Pol : Chen Xitong, légèrement puni?

• Lors d’une réunion informelle à Berne, un délégué du Tibet affirme que la quasi-totalité des Tibétains auront franchi le seuil de la pauvreté d’ici l’an 2000 – la Région autonome du « Toit du monde » reste, à ce jour, la province la plus pauvre de Chine.

Ce progrès sera obtenu, prédit le diplomate, par l’effet d’une série de politiques préférentielles, et notamment 440 M USD investis depuis 1994 dans 62 projets locaux d’infrastructure.

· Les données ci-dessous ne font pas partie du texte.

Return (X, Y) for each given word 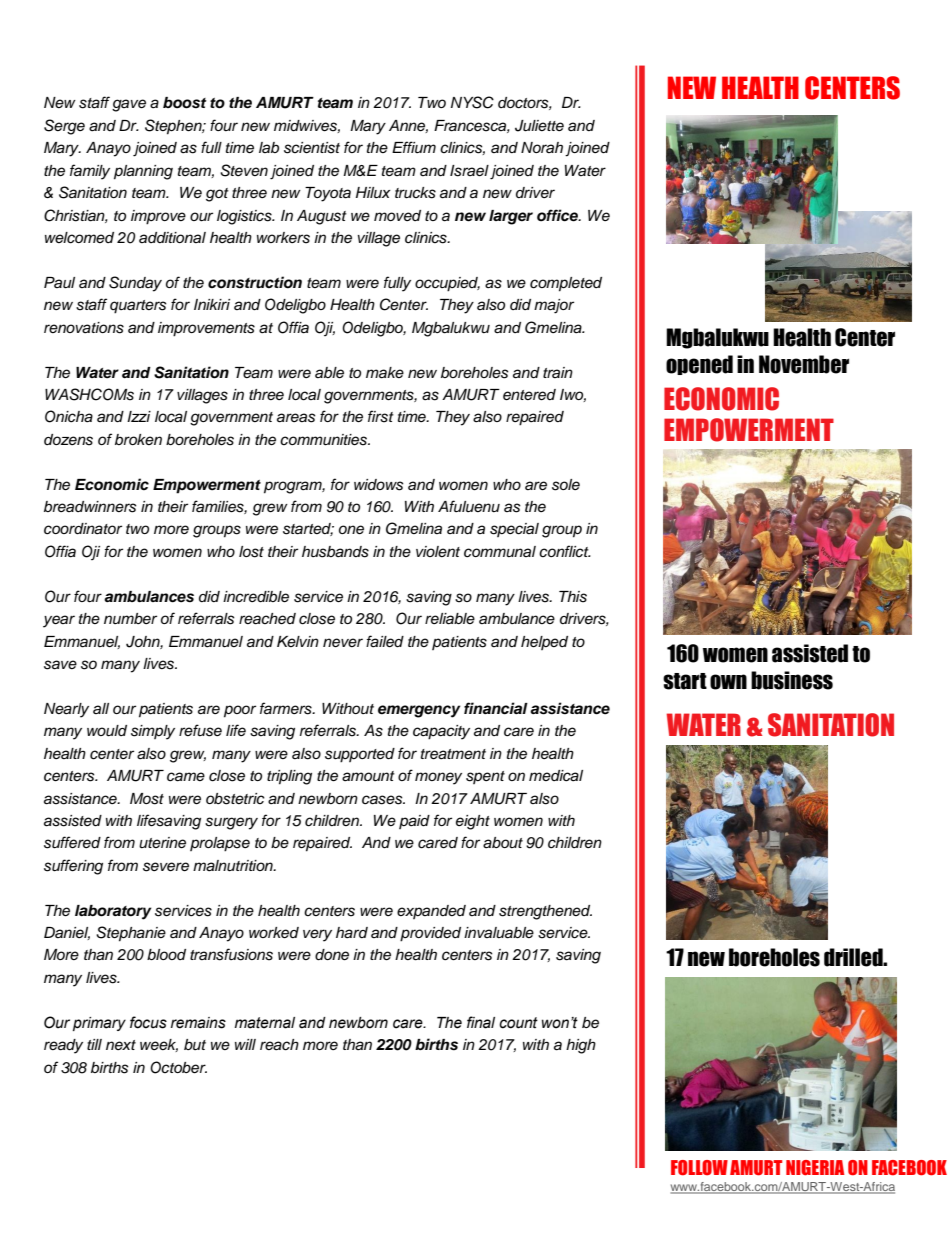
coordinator (83, 529)
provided (430, 934)
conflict (565, 551)
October (178, 1067)
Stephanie (131, 934)
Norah (542, 147)
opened (699, 365)
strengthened (545, 912)
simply (153, 732)
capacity (441, 732)
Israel (469, 171)
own (728, 682)
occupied (447, 284)
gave (129, 105)
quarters (138, 307)
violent (438, 551)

• dernières nominations avant le 15. Congrès : Jia Qinglin, Secrétaire du Parti pour Pékin, tandis que disparaît Zhang Baifa,l’ex-homme fort de la ville (à qui l’on reprochait ses liens avec Chen Xitong, l’ex-Secrétaire, en attente d’un jugement pour corruption); Li Jianguo, Secrét’ du Parti pour la province du Shaanxi; tandis que Canton affronte l’embarrassant dilemme, face au remplacement de son Secrétaire Xie Fei frappé par la limite d’âge (65 ans):

choisir un enfant de la région ET perdre son siège permanent au Politbureau, OU BIEN d’accepter un homme de l’extérieur (imposé par le niveau national). Seules parmi les 30 provinces, Pékin et Shanghai ont leur homme dans cette instance suprême.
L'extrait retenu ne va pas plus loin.